A Phase 1 Dose-Escalation Study of Veliparib with Bimonthly Folfiri in Patients with Advanced Solid Tumors.

2574 Background: Veliparib (V; ABT-888), a potent, competitive poly (ADP-ribose) polymerase (PARP)-1 and -2 inhibitor enhances the activity of irrinotecan (IRI). This study seeks to establish the maximum tolerated dose (MTD) and recommended Phase 2 dose (RPTD) of V in combination with bimonthly FOLFIRI. Methods: Solid tumorpatients (pts; ≤3 prior DNA-damaging regimens) were administered V BID (days 1-5; 15–19) and FOLFIRI in three parts (P) : (P1) IRI 150 mg/m2; (P2) IRI 180 mg/m2 with 5-FU 400 mg/m2 bolus; or (P3) IRI 180mg/m2. All regimens included folinic acid 400 mg/m2, immediately followed by 5-FU 46-hour continuous infusion. Dose escalation began with V 10 mg BID in P1 and 100 mg BID in P2 and P3. Two expansion cohorts were evaluated in gastric or colorectal cancer pts with no prior PARP inhibitor therapy.

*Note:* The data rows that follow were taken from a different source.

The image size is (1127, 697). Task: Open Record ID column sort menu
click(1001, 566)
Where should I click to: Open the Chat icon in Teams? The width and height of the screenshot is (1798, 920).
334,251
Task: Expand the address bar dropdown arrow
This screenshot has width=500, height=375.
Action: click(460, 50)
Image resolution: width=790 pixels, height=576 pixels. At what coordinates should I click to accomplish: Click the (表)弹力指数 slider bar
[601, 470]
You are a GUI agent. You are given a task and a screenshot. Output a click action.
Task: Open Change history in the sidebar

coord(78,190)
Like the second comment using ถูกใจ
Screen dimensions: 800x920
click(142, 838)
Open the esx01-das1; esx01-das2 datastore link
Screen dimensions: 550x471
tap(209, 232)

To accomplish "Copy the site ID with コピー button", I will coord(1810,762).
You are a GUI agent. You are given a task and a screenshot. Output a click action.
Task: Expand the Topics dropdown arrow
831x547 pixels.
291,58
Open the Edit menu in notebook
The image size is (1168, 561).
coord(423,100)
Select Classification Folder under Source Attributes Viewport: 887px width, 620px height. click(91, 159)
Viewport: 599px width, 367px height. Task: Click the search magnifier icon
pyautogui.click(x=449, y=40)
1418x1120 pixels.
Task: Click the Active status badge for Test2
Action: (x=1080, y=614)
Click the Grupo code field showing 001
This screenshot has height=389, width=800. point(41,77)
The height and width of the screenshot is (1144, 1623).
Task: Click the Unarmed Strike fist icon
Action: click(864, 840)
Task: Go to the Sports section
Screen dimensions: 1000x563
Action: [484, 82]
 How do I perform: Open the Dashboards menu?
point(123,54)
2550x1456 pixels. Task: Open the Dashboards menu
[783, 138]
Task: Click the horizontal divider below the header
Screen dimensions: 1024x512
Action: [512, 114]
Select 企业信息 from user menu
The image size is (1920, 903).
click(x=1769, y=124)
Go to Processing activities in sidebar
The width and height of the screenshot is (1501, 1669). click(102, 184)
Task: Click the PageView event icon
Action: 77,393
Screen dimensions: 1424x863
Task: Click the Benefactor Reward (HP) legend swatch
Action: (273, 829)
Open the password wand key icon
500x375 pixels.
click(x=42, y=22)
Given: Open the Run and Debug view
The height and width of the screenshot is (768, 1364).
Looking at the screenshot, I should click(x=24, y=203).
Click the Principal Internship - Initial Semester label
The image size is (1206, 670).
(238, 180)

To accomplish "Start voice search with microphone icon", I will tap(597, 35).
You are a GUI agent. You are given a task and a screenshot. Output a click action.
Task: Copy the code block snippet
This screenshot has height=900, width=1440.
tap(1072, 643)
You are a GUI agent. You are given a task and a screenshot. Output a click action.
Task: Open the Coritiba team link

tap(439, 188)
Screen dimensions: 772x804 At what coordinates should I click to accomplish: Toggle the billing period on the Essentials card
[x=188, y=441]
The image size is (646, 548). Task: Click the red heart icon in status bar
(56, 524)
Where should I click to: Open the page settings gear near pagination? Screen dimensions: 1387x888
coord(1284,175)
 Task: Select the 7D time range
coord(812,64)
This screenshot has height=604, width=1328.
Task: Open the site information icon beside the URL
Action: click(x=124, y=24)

Results: 96 pts (median age 54.5 years; range, 24–77) were enrolled in cohorts from 10–300 mg BID V. Tumor types were: other (n=30); gastric (n=20); pancreatic (n=14); ovarian, breast, and colorectal (each, n=9). 88 pts discontinued: 83 due to progressive disease; 2 withdrew consent; and 3 other. Most common AEs (>40% pts) were diarrhea (61%), nausea (60%), neutropenia (59%), vomiting (48%), fatigue (47%), anemia and alopecia (each, 41%). Grade 3/4 AEs (>30 pts) were neutropenia (47%), nausea (38%), and diarrhea (34%). Four DLTs occurred: neutropenia (n=3; P1, 160 mg and 270 mg BID V; P2, 100 mg BID V); and gastritis and vomiting (P1, 270 mg BID V). 12 pts (gastric, n=3; ovarian, breast, pancreatic, and other, each n=2; colorectal, n=1) achieved a partial response and 1 (ovarian) a complete response. V exposure was approximately dose-proportional in combination with FOLFIRI. FOLFIRI PKs were comparable with or without V administration, indicating the lack of drug-drug interaction. Conclusions: V in combination with chemotherapy was generally well-tolerated without drug-drug interactions. Ovarian and breast cancer pts experienced the greatest anti-tumor activity with an objective response rate of 33% and 22%, respectively. The RPTD was 200 mg BID V with bimonthly FOLFIRI (IRI 150 or 180 mg/m2 without 5-FU bolus). This study supports further evaluation of V in combination with FOLFIRI in specific tumor types. Clinical trial information: NCT01123876.